§ ИСХОДНЫЙ ОТРЫВОК:

◆ ◆ ◆ ◆ ◆

По окончании осмотра мы вернулись в Иерусалим к 2 часам дня; по дороге нам показали город Раму, где было избиение младенцев. Позавтракав, пошли по городу посмотреть магазины, везде торговля изделиями из пальмы, четки и пр. Ходили недолго: [351] надо было идти на вынос плащаницы в собор Св. Троицы при миссии. В 10 часов вечера с консулом пошли к гробу Господню на ночную службу — впереди шли кавасы, наша команда, консул в паланкине и мы пешком вместе со свитой князя. В соборе прошли в алтарь и через несколько времени пошли крестным ходом с плащаницей по святым местам. В 1 час ночи вернулись домой, хотя служба еще не кончилась.

16 апреля. Великая Суббота. С утра легкий осмотр храма Соломона, т. к. у мусульман праздник, и по храму ходить нельзя. До 2 часов нас водили по менее важным местам, и наша путеводительница рассказывала подробности про святые места.

В 2 часа дня пошли в храм Воскресения, нас поместили в ложу галлереи, окружающей храм внутри. В храме погасили все огни; в это время православные арабы начали кричать: «сильна наша вера, одна наша вера», бесновались, скакали среди массы народа, наполнившей храм.

◆ ◆ ◆ ◆ ◆

§ СПИСОК ЗАПИСЕЙ:
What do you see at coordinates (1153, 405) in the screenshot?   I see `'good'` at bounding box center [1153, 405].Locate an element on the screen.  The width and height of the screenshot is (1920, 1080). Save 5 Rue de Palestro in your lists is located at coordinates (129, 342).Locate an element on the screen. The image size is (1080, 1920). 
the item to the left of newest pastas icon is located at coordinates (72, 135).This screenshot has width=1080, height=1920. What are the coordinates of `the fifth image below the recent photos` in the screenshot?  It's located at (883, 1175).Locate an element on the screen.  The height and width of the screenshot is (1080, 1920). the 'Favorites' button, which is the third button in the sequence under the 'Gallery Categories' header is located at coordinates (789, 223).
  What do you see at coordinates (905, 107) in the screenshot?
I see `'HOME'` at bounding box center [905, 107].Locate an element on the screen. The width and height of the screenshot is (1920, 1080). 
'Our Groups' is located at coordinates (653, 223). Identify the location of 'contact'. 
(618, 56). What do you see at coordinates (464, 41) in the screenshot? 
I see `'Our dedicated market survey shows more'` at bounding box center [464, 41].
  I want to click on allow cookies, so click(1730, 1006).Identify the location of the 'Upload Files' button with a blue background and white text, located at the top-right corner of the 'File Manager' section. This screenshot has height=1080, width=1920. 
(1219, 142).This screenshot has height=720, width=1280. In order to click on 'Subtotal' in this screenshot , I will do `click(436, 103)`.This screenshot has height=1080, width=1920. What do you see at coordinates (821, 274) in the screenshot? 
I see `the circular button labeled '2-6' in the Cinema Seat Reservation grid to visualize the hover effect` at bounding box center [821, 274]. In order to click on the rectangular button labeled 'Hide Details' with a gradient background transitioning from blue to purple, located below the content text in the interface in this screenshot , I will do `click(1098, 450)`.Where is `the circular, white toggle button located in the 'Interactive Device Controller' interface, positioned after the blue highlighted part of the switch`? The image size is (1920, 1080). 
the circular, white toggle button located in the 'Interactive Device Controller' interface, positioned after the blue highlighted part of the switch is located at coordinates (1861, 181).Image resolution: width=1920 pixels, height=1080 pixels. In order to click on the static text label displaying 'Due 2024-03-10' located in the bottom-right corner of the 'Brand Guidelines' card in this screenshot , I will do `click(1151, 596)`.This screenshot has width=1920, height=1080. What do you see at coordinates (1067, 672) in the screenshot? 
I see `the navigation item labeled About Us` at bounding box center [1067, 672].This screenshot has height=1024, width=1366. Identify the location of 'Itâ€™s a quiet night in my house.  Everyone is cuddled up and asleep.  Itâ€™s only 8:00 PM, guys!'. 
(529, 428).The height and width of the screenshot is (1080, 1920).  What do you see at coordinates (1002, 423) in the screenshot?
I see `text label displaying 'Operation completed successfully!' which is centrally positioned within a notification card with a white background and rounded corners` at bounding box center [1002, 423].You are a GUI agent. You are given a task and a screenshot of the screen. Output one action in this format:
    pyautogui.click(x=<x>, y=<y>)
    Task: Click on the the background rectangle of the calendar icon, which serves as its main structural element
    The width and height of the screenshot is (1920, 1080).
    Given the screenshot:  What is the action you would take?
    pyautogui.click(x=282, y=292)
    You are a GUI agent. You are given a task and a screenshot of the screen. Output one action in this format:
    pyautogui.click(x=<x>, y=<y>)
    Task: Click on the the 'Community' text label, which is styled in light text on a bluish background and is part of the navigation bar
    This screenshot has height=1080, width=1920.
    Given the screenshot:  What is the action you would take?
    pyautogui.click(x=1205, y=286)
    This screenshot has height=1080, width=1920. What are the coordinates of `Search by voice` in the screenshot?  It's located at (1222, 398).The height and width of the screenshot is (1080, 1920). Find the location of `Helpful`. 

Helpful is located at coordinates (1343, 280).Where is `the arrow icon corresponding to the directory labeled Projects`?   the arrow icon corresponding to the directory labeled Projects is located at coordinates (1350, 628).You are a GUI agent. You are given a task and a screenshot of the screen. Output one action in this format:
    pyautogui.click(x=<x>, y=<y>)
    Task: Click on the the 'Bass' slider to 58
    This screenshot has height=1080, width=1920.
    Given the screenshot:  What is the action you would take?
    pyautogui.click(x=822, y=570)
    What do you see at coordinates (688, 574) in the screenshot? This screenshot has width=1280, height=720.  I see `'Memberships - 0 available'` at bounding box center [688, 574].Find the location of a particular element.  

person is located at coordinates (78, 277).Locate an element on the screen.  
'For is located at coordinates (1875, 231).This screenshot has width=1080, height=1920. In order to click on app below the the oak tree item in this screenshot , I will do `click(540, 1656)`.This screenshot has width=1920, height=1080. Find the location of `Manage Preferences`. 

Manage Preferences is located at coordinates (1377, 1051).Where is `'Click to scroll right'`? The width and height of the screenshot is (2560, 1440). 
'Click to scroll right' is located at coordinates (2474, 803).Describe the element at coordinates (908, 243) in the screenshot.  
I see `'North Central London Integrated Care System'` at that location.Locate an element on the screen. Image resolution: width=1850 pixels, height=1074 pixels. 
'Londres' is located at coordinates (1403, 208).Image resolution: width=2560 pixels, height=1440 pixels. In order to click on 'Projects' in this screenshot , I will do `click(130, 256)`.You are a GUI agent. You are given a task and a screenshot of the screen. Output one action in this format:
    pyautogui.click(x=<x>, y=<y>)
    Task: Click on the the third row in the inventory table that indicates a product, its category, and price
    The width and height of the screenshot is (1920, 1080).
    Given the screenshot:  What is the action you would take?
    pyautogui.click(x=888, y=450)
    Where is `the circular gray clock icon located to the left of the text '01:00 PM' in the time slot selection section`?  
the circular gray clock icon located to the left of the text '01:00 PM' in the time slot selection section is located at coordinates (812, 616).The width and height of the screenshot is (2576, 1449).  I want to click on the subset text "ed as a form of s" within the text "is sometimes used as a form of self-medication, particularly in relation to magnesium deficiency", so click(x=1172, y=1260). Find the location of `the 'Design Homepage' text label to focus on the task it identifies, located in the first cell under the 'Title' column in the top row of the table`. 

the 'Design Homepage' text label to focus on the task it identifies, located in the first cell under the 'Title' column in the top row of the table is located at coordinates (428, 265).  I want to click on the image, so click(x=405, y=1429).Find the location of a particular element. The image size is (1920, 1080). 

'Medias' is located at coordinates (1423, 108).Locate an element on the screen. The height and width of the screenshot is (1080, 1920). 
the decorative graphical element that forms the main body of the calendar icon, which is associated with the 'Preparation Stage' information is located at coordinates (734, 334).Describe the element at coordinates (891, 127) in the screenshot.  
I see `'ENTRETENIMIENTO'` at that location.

◆ ◆ ◆ ◆ ◆

§ ОБЯЗАТЕЛЬНЫЕ ЗАДАНИЯ:
• a. Перескажи отрывок о пребывании в Иерусалиме в двух предложениях.
• b. Продолжи отрывок о Великой Субботе в Иерусалиме, начиная сразу после последнего приведенного в нем предложения.
Записи здесь никак не используются.

§ ОТВЕТЫ ПО ЗАДАНИЯМ:
• a. Вернувшись с осмотра в Иерусалим к 2 часам дня, путешественники недолго походили по магазинам и отправились на вынос плащаницы в собор Св. Троицы, а в 10 часов вечера вместе с консулом пошли к гробу Господню на ночную службу с крестным ходом и вернулись домой в 1 час ночи. 16 апреля, в Великую Субботу, храм Соломона осмотрели лишь бегло из-за мусульманского праздника, а в 2 часа дня их поместили в ложу галереи храма Воскресения, где после того, как погасили все огни, православные арабы с криками бесновались среди наполнившей храм толпы.

• b.
Через несколько времени патриарх, без верхнего одеяния, прошел в часовню гроба Господня (осмотренную турецкими властями), за ним заперли дверь. Прошло немного времени его молитв, как он подал зажженную святым огнем свечку в окошко часовни; человек, взявший свечу, был отнесен на руках в алтарь зажечь неугасаемую лампаду (в ней огонь не прекращается круглый год и тушится только в Великую Субботу, чтобы вновь зажечь священным огнем). Когда лампада была зажжена, стали зажигать свечи, большею частью пучки свеч в 33 свечи. По преданию в давнее время католики подучили турок и арабов требовать от патриарха публичного низведения огня, а сами стали у гроба Господня; через несколько времени огонь сошел вне часовни к православному патриарху, ударив в колонну, (которая имеет трещину); тогда арабы стали кричать: «сильна наша вера», — это сохранилось и до сих пор.

Из храма вернулись домой, в это время Болгарский князь прислал к ротному командиру просить дать ему матроса в баню. Матрос вымыл князя, который дал ему за работу русский золотой. В виду быстрой посылки матроса, он не успел взять с собой вещей; князь это заметил и, когда оделся, то принес матросу полотенце.

Едва мы успели пообедать, как за нами пришли, чтобы идти к гробу Господню слушать заутреню и приобщаться. Нас провели к самой часовне, где мы простояли всю службу, прикладывались ко гробу и приобщались (исповедывались до обеда). [352]

В 6 часов утра вышли из храма, не заметив, как прошла ночь в молитве (с 9 вечера до 6 утра).

Из храма Воскресения нас повели в собор Св. Троицы, где стояли еще час вместе с консулом и Болгарским князем, затем все отправились разговеться к генеральному консулу.

Во время спокойного сиденья у консула усталость дала о себе знать, и мы мечтали, как бы хорошо лечь спать, но... в 8 часов поднялись и, забрав вещи, отправились в обратный мучительный путь по жаре.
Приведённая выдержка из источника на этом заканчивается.